• Document extract:
::::::::::
HOST: “I’m speaking with BART’s bicycle program manager Steve Beroldo.  It really is a balancing act isn’t it?  The bikes can be kind of cumbersome, especially on the system.  I’m thinking morning and afternoon commute there are so many passengers in the system already that space really is at a scarcity.  What sort of advice do you have for folks who want to take a bike on the system?”

BEROLDO: “A couple years ago our board being very forward thinking relaxed BART’s restrictions on taking bikes onto the trains during the commute period and for the last few years we have allowed bikes at all times on all trains with one important rule basically and that is if the train is too crowded don’t board it with your bike.  It’s something that requires folks to kind of make a judgement call when they see a train.  Now all of our trains currently have two spaces, one at each door, set aside for bikes.  There’s an area that’s signed for bikes and there’s a bar to kind of lean your bike against.  We’re actually testing some straps right now that will help people hold their bikes in place.  But the trains are crowded and as we were saying earlier there are more and more folks taking their bikes on BART.  What I have noticed, and it’s really heartening to see, when we first changed the rules people were used to getting on and maybe one person would use the bike space and other people would kind of stand in the middle of the train with their bikes.  But people have really learned that they can just lean their bikes together all in the bike space and it’s become a pretty efficient way to carry bikes on the trains.”

HOST: “In line with that here’s a question I think a lot of our riders have and especially folks who take their bicycles on the system.  Why do we not allow bicycles on the first car of a train?”

BEROLDO: “That rule goes way back and it has to do with in an emergency situation there’s some equipment that the train operator may need to get to.  The train operator also may need to get out of the first car quickly and the feeling is that bikes could provide some interference or interfere with the safe operation of the train.  It’s a safety-related rule and I think it’s a pretty minor rule in terms of most trains have ten cars so there are nine others for bikes.  It also provides a place for folks who really don’t want to deal with bikes they know if they get in the first there won’t be any on it.”

HOST: “The regulation of bikes on BART has kind of been an evolution over time.  It’s almost hard to imagine that there was actually a point where if you wanted to take your bike on to the system you had to register and you had to get a card from BART essentially to have permission to do that.  I mean that just seems really strange compared with where things are right now.”
::::::::::
• What the task requires:
Could you extend the BART bike interview past its final line, carrying on with the next reply to the host? The listing comes from a separate, unrelated source.
::::::::::
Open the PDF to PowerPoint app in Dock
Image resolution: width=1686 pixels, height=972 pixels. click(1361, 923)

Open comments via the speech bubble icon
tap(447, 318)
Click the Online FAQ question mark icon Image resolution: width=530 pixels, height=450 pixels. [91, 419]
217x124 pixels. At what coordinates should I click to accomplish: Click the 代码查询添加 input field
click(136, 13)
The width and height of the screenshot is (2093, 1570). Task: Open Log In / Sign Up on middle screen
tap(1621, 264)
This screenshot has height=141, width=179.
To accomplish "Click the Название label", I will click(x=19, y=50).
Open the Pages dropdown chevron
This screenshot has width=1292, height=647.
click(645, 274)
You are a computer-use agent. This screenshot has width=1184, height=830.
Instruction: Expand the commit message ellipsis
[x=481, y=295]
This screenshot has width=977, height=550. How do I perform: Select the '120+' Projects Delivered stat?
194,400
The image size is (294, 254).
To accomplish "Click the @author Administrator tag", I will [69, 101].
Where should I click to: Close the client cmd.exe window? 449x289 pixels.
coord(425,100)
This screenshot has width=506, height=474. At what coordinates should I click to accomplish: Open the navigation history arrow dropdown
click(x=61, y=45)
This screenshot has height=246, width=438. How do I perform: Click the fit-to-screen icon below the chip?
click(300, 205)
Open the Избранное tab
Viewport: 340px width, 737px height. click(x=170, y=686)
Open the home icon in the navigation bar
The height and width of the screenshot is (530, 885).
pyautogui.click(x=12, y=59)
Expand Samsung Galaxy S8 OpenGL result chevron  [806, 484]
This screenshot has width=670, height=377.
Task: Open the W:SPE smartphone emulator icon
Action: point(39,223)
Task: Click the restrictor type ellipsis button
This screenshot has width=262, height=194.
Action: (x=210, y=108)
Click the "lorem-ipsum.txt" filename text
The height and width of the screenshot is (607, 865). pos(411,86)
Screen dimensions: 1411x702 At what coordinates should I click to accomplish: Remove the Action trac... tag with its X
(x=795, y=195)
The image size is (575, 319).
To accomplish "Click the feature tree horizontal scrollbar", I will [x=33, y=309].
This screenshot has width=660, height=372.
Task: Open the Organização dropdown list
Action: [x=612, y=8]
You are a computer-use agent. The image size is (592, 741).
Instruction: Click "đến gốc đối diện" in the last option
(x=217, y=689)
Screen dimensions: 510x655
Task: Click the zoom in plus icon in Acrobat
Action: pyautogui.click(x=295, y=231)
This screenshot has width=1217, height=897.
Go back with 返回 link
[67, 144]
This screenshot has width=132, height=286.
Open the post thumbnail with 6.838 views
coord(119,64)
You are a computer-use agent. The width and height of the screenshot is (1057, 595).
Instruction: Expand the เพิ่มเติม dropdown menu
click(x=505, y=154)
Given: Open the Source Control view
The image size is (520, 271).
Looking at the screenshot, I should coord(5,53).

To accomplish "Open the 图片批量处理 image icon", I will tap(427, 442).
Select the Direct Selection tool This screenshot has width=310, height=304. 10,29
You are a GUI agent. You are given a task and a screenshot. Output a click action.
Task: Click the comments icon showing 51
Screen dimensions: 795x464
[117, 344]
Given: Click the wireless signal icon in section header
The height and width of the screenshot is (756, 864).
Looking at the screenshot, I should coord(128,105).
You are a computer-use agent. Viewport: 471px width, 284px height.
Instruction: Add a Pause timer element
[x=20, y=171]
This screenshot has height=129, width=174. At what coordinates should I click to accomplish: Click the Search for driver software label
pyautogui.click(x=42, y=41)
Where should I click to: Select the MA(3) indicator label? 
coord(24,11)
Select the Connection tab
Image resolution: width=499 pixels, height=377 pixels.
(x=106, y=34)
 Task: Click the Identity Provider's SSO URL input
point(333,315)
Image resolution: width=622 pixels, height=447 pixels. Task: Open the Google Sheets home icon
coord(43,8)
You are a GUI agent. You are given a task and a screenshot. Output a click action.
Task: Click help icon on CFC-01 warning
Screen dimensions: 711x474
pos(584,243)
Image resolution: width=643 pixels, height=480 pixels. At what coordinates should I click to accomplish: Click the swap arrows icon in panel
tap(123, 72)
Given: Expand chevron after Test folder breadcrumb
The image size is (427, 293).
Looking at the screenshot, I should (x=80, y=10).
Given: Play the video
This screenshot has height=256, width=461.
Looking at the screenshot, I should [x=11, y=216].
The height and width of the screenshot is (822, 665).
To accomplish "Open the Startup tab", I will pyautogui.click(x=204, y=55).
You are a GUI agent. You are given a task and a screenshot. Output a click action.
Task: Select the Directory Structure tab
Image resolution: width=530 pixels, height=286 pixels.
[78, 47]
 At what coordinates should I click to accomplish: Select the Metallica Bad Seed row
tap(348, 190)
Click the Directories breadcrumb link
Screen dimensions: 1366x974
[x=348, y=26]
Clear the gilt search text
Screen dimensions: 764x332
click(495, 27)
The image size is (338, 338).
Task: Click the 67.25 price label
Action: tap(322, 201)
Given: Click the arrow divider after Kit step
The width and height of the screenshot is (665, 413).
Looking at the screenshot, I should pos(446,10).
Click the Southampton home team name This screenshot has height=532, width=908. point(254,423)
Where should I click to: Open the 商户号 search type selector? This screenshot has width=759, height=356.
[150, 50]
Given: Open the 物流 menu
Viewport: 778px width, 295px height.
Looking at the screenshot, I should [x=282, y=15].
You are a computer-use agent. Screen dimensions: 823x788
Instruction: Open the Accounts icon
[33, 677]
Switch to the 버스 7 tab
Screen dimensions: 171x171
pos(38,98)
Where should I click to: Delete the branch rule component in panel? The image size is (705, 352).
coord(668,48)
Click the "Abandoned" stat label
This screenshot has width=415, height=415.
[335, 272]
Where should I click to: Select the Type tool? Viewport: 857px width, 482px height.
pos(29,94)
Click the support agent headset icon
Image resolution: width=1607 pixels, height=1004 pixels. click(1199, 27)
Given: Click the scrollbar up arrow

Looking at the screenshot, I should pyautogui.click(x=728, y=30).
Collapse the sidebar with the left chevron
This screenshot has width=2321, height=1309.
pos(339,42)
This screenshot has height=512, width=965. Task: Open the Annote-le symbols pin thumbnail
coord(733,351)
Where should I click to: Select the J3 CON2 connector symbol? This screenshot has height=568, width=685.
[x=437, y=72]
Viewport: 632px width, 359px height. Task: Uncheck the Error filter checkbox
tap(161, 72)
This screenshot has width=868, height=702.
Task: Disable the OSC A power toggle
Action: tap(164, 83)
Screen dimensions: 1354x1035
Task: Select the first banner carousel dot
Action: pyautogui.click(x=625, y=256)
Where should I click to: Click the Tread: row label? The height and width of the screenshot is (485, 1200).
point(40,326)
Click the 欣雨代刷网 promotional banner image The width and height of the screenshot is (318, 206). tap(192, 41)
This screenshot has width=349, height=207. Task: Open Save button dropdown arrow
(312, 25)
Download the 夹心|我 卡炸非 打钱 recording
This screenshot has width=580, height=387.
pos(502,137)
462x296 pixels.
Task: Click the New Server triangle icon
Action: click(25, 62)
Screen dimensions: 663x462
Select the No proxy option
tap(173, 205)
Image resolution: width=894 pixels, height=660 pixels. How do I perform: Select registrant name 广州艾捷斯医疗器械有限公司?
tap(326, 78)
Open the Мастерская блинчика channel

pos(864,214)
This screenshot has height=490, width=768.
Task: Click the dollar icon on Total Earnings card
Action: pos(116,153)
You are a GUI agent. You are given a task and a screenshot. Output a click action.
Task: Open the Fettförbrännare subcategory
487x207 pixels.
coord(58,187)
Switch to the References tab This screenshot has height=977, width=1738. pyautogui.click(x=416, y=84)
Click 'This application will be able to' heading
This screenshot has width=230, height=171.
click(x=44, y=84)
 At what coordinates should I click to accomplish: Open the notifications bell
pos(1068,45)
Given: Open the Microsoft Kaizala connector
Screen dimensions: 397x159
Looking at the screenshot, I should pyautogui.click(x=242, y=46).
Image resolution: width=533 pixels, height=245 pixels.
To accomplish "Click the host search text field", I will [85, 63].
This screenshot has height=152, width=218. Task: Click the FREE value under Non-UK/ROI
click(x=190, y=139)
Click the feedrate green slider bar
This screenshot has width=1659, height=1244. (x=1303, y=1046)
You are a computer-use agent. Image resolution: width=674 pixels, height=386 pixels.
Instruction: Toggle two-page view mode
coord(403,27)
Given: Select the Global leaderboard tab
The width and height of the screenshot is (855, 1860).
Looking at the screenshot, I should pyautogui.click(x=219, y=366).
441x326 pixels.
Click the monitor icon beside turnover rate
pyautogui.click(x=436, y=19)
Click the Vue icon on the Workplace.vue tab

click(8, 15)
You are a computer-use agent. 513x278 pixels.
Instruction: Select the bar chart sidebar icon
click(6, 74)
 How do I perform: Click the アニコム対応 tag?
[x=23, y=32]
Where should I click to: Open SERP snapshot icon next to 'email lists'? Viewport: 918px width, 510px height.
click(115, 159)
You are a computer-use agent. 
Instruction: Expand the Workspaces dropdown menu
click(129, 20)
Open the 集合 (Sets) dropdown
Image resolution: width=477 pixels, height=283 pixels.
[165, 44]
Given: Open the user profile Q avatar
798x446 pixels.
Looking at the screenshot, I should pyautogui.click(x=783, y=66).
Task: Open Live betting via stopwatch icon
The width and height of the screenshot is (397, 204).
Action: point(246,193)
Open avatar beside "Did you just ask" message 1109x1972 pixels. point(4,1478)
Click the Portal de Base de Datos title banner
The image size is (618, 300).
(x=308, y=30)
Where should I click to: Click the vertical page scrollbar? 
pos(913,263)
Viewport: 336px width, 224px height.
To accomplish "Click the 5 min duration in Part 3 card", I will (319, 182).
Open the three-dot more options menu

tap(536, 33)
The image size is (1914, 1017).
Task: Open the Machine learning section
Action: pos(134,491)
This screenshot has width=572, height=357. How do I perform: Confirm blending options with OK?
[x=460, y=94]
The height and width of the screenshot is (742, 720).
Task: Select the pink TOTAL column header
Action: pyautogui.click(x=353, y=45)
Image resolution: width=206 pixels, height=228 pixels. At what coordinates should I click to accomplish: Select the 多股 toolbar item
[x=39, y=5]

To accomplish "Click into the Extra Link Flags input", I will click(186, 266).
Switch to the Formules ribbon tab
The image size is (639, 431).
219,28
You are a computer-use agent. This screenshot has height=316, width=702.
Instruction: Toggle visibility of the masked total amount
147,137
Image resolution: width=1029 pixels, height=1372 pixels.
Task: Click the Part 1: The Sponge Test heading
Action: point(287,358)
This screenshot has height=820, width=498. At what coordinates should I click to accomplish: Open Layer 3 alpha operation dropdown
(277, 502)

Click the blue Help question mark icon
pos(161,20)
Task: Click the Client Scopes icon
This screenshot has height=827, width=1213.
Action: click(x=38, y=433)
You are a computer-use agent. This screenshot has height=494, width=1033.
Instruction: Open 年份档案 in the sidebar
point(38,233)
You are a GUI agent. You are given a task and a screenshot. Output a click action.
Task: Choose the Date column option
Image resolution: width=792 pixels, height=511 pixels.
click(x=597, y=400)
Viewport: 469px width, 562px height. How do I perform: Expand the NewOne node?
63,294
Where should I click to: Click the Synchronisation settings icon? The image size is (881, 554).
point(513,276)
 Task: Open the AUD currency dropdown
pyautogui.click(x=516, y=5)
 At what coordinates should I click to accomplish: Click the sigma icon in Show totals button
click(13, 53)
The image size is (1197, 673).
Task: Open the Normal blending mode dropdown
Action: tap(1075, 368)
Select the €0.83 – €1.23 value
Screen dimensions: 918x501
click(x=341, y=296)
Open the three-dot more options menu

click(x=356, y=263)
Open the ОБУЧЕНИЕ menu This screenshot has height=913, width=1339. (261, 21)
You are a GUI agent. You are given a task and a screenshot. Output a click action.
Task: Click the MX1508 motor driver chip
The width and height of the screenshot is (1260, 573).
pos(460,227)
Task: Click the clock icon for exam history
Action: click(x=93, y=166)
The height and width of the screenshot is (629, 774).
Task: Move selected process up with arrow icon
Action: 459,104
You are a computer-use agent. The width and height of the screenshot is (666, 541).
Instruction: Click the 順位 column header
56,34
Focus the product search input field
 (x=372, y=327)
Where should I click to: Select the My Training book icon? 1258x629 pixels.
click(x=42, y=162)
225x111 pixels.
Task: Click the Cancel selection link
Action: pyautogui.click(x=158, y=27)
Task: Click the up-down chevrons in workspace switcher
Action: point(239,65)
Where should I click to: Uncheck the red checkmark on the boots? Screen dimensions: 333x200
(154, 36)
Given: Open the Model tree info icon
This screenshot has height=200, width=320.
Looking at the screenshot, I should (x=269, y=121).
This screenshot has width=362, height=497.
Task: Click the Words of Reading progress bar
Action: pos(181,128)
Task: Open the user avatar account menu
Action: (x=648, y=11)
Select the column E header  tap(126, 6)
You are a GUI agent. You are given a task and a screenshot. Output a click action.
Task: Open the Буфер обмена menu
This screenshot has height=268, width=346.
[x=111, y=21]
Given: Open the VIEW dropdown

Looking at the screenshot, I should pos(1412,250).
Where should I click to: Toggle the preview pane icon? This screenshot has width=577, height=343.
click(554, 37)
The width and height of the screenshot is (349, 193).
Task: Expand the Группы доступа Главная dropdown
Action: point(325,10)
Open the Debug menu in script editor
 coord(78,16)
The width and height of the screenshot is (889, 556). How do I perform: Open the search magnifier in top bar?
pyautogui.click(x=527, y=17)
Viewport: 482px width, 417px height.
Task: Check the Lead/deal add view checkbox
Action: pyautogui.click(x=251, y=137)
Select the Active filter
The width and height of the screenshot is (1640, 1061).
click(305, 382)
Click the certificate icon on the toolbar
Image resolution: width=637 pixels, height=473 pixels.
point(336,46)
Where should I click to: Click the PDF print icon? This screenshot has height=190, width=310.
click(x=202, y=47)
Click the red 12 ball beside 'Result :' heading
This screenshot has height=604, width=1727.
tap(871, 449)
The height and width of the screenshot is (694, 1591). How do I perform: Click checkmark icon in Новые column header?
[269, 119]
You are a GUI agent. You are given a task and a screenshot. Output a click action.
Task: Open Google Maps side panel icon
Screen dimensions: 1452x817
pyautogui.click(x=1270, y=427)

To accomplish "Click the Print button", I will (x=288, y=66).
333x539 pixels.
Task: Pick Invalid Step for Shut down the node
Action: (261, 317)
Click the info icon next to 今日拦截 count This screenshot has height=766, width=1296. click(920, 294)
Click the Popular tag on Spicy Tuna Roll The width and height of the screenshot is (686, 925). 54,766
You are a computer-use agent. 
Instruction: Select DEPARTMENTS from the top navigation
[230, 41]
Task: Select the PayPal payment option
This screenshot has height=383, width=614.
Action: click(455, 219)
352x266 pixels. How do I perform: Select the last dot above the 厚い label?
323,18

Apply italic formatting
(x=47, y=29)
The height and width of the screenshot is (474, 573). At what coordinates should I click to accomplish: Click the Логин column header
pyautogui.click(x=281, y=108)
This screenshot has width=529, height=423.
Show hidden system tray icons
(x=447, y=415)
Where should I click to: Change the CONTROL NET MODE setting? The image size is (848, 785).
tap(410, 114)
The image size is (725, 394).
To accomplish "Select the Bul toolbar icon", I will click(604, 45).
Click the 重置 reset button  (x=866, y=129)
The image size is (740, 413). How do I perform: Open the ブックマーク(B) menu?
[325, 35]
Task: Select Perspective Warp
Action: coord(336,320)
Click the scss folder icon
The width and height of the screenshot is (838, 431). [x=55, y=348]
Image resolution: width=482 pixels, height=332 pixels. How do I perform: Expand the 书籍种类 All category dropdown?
::::::::::
• Reply:
BEROLDO: “And that’s actually an improvement over where BART started.  When the system first opened there were no bikes allowed period on the trains.  There was some advocacy work by bike groups and BART relented and started allowing people on with a permit.  You had to ride in just the last car of the train and it is pretty exciting that now, 40 years later, we basically allowed bikes on all cars at all times. In between there were periods where there were commute period restrictions and certain stations you couldn’t go into at specific hours and no bikes on a number of cars.  But at the moment we’re allowing bikes on all cars at all times with a few restrictions but it seems to be working great.”

HOST: “You see a lot of cities adopting more bike lanes in their communities; even smaller cities are really starting to add those bike lanes.  Do you feel like in the Bay Area we’ve kind of had this awakening, especially in recent years, that bikes are an important part of our community and a way to get around that potentially takes a car off the roadways.”

BEROLDO: “I think the progress that a lot of cities have made in the last few years is huge and I think people think of sustainability and that driving and building big parking lots is really not the best solution for the long term.  As we’ve seen from some European cities where bikes are the primary way of getting around pretty much if you build it they will come.  I think the cities who are investing in bike infrastructure and bike lanes, the most recent movement is trying to create bike infrastructure where everyone is comfortable.  Not just the real serious bicyclists but where kids and seniors and everybody can feel comfortable and safe riding on their streets and I think that’s going to dramatically expand how many people use their bikes and how many places we can get to on them.”

HOST: “You look at it and you actually mentioned it earlier that people are learning how to place their bikes properly on the system and a big part of that also is those bike straps that are being experimented with and being added to more and more trains.  It seems like a pretty cost effective option and it seems like there’s been a lot of positive response to that.  What have you heard?”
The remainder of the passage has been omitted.